What I didn’t expect to see, and am fascinated by, is the sort of weaving tales that a group of Twitter feeds create when a bunch of users are discussing the same topic or are at the same convention. In particular, An Event Apart New Orleans 2008 was an event that I didn’t have the pleasure to go to, but did have the pleasure to experience indirectly through the various tweets of the designers present. It was even more enhanced by the various Flickr photostreams linked to by the participants, showing smiling pictures of famous designers, hazy pictures of jazz bars, or neon-lit photos of rainy Bourbon Street.
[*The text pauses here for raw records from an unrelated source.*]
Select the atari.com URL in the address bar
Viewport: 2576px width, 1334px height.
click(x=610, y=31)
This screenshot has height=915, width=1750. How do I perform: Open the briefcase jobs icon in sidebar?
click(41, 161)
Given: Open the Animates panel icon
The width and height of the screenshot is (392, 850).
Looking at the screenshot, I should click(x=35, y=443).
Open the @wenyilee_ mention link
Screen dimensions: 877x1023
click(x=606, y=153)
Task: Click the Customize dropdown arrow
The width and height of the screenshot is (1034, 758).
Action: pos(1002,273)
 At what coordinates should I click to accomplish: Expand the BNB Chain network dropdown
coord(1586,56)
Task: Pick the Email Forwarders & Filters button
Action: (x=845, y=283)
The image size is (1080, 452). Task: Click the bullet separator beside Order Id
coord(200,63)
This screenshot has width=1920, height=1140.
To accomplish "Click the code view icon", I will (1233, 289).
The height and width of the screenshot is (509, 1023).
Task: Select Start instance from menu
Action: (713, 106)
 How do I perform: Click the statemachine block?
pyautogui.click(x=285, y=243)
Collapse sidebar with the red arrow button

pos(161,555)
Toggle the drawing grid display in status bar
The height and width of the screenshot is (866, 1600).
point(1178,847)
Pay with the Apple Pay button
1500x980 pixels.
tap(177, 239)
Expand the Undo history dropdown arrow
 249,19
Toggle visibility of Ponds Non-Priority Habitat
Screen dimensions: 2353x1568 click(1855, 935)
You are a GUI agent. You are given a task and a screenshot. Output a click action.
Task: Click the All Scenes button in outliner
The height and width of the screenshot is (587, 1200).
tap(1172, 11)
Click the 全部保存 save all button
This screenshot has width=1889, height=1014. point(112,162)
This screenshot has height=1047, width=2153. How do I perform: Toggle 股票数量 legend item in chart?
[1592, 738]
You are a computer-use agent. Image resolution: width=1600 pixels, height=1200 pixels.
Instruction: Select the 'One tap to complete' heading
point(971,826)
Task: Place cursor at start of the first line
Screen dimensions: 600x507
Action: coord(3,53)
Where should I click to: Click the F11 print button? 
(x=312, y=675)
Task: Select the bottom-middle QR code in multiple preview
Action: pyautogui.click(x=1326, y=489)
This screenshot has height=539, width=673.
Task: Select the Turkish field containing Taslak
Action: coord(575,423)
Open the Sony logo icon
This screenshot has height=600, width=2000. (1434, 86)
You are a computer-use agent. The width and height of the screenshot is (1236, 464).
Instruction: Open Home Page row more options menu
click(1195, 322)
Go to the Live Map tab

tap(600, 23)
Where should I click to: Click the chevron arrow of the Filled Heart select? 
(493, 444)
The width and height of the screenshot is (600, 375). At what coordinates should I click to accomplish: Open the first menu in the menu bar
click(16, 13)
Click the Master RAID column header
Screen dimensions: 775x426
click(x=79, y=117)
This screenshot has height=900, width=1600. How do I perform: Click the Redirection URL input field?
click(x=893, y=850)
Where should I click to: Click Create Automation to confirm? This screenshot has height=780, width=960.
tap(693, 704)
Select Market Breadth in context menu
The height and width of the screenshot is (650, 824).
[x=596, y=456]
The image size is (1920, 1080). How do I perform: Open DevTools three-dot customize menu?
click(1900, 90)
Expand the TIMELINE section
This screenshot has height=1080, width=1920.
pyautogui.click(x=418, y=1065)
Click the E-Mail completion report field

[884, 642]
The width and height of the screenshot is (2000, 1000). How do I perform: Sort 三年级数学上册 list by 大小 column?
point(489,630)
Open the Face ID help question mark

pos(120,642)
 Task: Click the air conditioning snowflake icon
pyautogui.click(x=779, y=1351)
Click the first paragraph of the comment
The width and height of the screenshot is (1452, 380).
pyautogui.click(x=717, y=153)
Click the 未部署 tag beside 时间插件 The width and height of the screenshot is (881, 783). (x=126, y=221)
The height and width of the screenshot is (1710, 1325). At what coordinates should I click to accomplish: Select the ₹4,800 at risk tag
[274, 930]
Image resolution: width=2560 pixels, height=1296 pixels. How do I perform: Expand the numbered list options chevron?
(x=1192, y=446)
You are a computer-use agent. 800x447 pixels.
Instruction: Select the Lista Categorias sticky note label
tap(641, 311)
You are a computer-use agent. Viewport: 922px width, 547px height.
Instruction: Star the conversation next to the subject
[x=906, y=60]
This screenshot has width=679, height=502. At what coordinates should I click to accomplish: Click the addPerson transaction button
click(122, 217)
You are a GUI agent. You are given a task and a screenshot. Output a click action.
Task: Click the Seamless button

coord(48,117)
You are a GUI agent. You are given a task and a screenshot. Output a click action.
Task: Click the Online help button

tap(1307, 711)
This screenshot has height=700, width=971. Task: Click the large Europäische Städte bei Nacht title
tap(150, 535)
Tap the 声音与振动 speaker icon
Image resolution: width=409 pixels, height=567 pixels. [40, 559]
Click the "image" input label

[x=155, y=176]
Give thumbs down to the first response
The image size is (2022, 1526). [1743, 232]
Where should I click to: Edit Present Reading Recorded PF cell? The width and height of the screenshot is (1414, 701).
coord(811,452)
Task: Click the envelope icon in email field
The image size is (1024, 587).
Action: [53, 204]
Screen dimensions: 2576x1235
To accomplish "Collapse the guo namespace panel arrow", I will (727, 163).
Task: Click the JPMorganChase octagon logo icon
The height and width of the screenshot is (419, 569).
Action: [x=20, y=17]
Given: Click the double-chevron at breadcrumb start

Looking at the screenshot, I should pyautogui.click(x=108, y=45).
For a guy who was struggling with misbehaving forms on a chilly spring workday, it was a delightful diversion to refresh my follows every now and then via Twitteroo and see what was going on.

What was forming were stories. One that caught me the most was what I’ve dubbed the “Ballad of Andy’s Bag”, a gripping tale that starts here with his touchdown in New Orleans, and then shows the breakdown of a man’s mind as he’s robbed of his luggage for almost two days before being finally reunited here.

I decided this little tale could use some immortalization, and perhaps a disturbing implication of stalking, thus I’ve formed the monster that is this comic. I’m not sure if it was entirely wise for me to launch things off with a sketch of web design’s British folk hero in his knickers, but sometimes these things just write themselves.

Although it’s my intent to continue to provide comic forays into the web design world (probably on a weekly basis), it’s not my plan to show mostly nude designers regularly (I don’t think the world is ready for Jeffrey Zeldman displayed as such).